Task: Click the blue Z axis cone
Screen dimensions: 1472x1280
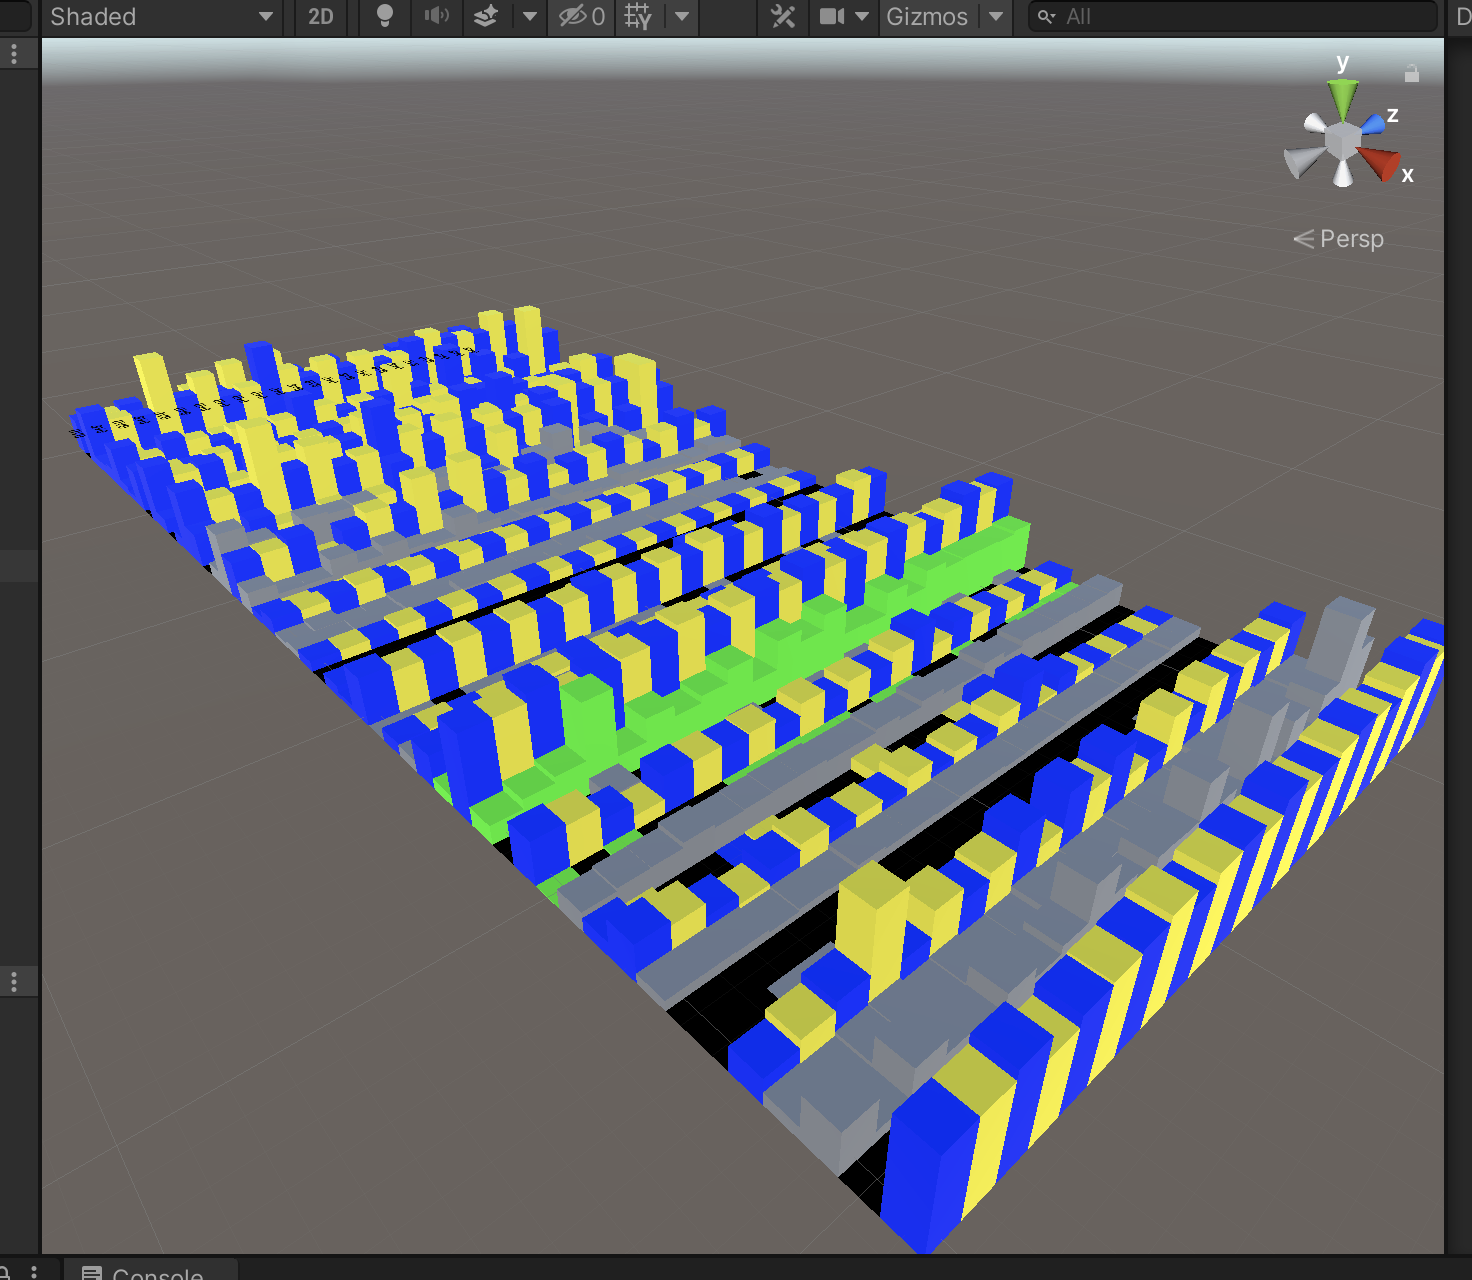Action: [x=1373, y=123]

━━━━

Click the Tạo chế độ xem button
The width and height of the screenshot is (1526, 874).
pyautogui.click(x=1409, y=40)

━━━━

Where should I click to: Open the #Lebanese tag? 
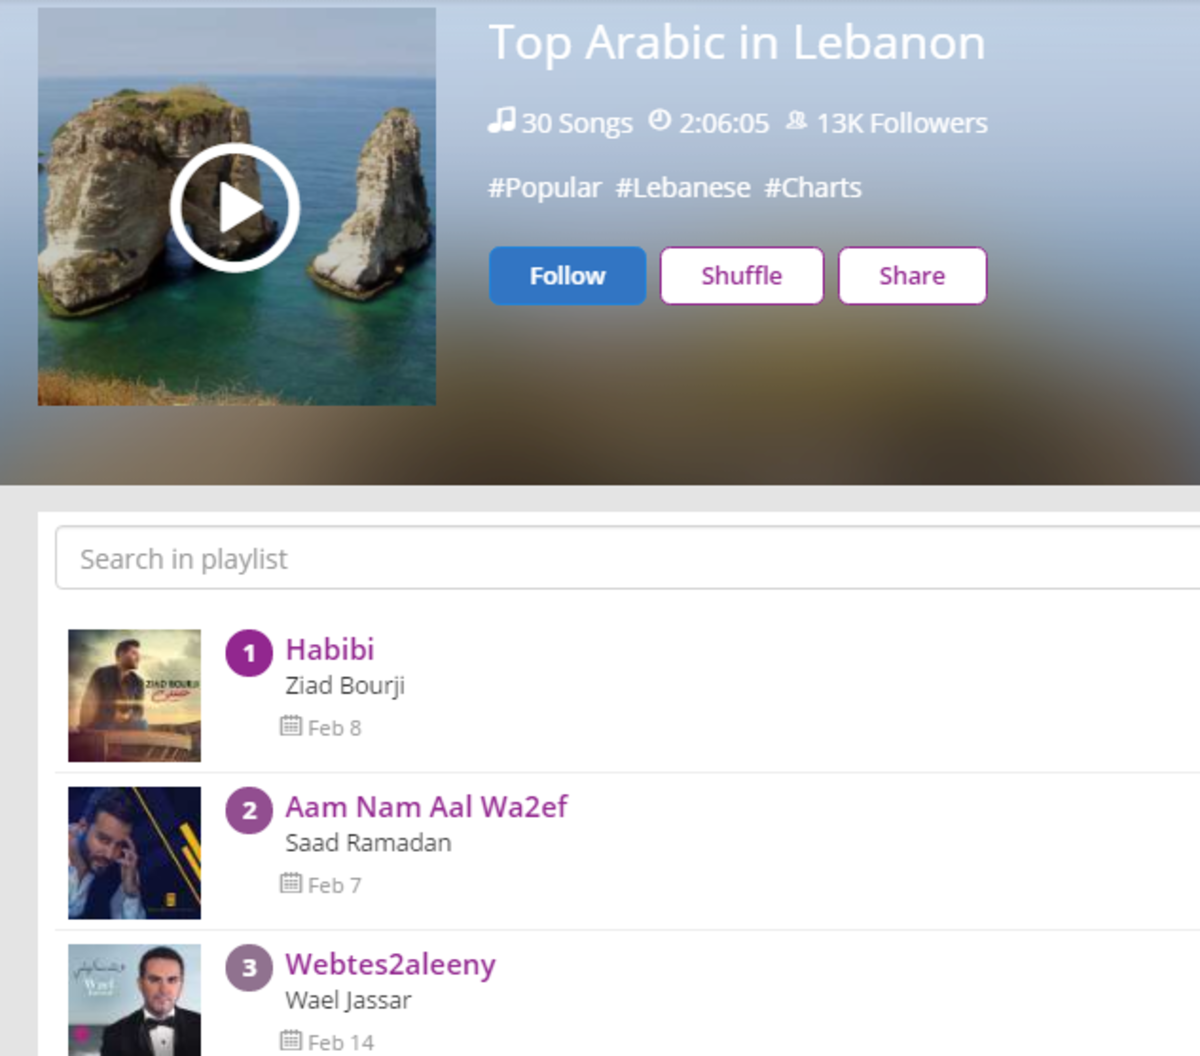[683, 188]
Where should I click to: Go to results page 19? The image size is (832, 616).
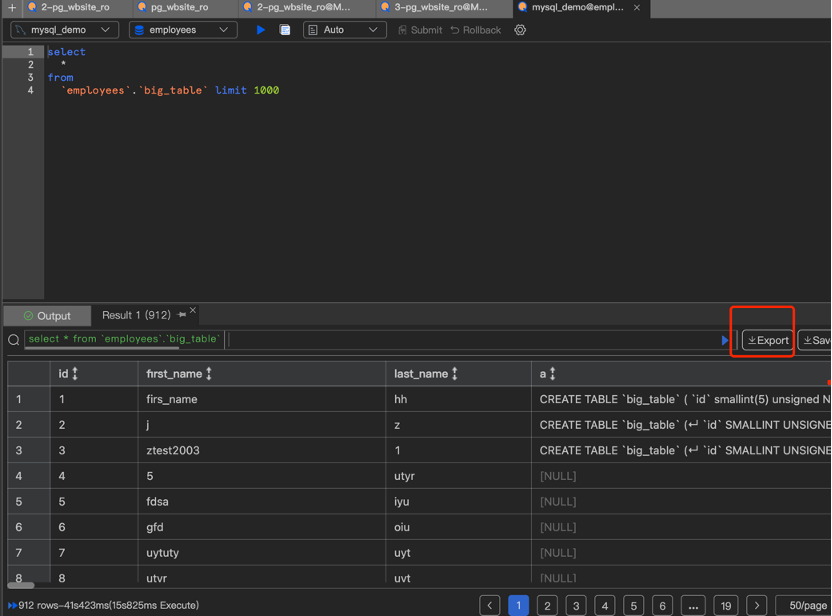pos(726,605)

━━━━

● What the task asks
Repeat the lines from the one containing "Where should I click to: Go" up to and including the one containing "pos(726,605)", leaving out the pictures.

● Problem solution
Where should I click to: Go to results page 19? The image size is (832, 616).
pos(726,605)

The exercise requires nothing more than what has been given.